# Records from a data source:
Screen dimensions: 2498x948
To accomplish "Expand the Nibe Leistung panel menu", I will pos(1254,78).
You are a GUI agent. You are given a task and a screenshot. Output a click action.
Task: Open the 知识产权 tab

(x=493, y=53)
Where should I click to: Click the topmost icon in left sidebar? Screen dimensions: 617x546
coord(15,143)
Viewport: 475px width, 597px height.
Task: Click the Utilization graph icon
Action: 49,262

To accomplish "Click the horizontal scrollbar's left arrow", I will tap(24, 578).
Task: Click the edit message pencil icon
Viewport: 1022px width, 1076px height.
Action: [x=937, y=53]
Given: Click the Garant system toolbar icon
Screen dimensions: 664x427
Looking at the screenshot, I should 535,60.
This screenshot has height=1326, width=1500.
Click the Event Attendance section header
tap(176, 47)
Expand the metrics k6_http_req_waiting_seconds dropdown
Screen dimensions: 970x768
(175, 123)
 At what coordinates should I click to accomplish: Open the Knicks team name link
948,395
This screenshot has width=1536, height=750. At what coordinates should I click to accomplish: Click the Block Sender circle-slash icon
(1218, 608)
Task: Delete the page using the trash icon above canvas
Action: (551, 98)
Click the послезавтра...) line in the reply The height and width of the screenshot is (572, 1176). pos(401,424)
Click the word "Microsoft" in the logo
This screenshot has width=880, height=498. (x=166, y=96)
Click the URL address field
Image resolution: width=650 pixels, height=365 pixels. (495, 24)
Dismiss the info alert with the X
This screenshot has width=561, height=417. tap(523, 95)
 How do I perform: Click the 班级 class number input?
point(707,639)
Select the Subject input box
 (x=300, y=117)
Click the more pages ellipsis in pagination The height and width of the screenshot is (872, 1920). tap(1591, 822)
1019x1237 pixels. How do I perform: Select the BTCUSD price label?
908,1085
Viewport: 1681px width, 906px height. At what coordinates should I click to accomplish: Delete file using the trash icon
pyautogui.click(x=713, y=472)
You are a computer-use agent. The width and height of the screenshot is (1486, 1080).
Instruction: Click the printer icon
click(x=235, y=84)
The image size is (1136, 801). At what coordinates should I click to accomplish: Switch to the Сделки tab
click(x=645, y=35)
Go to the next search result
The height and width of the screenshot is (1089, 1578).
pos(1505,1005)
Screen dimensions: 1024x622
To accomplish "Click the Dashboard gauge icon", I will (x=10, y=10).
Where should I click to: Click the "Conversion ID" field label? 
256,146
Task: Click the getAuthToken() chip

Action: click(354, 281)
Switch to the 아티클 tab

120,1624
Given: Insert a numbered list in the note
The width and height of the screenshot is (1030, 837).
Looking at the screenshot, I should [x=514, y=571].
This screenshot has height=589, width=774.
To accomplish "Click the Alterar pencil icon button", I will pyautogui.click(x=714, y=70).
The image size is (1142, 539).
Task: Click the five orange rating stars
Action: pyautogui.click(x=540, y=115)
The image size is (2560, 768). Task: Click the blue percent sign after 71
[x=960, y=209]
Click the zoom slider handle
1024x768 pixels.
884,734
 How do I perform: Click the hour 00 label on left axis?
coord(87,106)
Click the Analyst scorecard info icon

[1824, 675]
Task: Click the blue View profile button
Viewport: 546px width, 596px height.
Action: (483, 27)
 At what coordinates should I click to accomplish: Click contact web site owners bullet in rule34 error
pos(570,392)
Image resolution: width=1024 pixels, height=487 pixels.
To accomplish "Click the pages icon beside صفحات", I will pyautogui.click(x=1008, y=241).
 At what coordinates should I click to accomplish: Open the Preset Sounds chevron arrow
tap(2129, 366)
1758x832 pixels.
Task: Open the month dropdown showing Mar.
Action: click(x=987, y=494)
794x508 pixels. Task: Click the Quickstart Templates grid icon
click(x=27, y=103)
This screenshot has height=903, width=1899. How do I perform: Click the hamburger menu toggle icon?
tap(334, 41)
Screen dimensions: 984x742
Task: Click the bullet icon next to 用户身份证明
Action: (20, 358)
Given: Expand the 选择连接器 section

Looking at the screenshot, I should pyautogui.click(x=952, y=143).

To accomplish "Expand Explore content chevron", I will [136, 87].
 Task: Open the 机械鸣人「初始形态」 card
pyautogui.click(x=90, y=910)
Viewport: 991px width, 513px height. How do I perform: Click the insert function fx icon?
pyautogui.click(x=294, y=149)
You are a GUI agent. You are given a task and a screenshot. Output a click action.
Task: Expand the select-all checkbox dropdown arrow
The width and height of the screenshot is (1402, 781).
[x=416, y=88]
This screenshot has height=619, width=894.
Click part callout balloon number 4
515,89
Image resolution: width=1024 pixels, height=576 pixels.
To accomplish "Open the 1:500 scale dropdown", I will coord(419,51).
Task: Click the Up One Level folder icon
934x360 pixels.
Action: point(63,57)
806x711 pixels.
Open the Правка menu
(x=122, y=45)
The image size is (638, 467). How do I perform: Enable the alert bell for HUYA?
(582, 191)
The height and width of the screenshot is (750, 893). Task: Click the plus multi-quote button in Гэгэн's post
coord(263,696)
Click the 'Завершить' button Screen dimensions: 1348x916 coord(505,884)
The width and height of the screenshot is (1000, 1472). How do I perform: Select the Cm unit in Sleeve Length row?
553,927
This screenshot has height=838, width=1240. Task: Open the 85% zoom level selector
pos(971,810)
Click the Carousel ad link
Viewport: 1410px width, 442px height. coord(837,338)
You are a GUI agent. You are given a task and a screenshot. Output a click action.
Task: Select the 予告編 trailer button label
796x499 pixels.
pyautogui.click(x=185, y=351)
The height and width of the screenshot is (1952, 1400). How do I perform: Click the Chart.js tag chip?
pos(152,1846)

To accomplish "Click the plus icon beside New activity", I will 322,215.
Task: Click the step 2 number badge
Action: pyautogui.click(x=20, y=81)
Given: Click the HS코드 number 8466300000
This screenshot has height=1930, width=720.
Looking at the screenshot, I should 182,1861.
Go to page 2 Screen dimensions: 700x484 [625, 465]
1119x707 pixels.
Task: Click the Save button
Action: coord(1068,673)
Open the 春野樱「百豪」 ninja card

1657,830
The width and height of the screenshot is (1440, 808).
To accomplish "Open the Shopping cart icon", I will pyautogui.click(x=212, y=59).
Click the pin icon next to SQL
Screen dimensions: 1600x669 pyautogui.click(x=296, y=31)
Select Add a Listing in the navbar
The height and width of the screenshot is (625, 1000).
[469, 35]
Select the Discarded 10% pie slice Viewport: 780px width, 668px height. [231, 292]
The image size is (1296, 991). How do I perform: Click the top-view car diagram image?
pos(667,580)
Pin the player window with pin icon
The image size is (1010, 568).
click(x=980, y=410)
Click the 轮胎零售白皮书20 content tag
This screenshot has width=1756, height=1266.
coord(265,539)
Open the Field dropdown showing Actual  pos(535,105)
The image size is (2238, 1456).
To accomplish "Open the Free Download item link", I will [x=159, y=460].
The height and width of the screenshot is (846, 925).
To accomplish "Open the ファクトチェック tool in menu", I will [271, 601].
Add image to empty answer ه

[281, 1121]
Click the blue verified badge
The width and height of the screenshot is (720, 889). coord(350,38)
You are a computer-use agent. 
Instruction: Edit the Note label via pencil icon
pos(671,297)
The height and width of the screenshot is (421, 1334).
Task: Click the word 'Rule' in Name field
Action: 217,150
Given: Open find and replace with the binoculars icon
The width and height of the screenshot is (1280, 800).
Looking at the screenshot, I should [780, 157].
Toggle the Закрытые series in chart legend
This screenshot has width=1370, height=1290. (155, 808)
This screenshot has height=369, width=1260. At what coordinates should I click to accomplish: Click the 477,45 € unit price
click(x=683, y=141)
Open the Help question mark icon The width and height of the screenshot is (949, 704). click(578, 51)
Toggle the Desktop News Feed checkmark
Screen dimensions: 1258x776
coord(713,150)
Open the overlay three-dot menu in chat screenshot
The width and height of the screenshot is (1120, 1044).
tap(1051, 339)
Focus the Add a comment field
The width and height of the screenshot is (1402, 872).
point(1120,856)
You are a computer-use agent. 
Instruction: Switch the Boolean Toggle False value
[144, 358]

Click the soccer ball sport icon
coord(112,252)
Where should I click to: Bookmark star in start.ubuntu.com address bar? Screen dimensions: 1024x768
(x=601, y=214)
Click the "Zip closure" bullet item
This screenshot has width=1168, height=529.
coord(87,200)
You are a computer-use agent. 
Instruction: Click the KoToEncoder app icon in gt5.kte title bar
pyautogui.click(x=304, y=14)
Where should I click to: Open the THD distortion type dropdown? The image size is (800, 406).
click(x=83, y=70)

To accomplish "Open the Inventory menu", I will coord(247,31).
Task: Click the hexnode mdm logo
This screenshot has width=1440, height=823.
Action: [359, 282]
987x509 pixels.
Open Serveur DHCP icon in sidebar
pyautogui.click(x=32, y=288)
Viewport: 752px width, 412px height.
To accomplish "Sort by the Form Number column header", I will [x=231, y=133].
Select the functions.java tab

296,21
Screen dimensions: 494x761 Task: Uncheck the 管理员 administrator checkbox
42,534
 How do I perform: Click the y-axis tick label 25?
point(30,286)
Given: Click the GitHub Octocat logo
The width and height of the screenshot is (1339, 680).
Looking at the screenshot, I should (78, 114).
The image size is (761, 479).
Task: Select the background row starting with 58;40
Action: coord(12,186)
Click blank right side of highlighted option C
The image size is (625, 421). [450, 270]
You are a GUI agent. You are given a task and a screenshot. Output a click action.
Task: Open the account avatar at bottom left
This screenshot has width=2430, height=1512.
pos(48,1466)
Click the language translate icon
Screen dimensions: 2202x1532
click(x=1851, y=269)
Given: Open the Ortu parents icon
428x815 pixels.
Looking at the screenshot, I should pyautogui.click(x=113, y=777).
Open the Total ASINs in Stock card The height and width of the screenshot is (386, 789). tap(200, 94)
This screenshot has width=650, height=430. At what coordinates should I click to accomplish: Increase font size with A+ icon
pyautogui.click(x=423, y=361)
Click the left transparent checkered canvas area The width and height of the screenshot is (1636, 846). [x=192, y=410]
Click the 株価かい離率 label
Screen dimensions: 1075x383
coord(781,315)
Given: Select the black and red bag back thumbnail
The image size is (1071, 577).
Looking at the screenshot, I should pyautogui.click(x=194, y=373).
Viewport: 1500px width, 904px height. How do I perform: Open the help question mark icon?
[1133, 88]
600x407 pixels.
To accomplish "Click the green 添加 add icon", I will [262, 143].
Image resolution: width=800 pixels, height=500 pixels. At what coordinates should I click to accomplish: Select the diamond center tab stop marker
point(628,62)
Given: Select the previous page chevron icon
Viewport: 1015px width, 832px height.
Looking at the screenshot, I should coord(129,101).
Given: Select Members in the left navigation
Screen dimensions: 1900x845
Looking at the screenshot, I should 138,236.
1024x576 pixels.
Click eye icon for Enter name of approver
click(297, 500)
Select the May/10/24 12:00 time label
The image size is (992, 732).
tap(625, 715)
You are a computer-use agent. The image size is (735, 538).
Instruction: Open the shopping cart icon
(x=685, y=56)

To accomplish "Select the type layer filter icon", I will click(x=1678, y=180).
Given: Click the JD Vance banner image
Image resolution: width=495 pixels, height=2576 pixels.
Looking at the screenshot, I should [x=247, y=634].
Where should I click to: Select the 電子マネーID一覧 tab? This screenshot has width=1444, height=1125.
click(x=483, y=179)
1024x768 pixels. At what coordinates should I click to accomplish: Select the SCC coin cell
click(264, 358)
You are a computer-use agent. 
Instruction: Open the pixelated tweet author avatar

# Exercise prompt:
For the string "item", search the preceding data and copy every line that includes it.

# Output:
To accomplish "Open the Free Download item link", I will [x=159, y=460].
Click the "Zip closure" bullet item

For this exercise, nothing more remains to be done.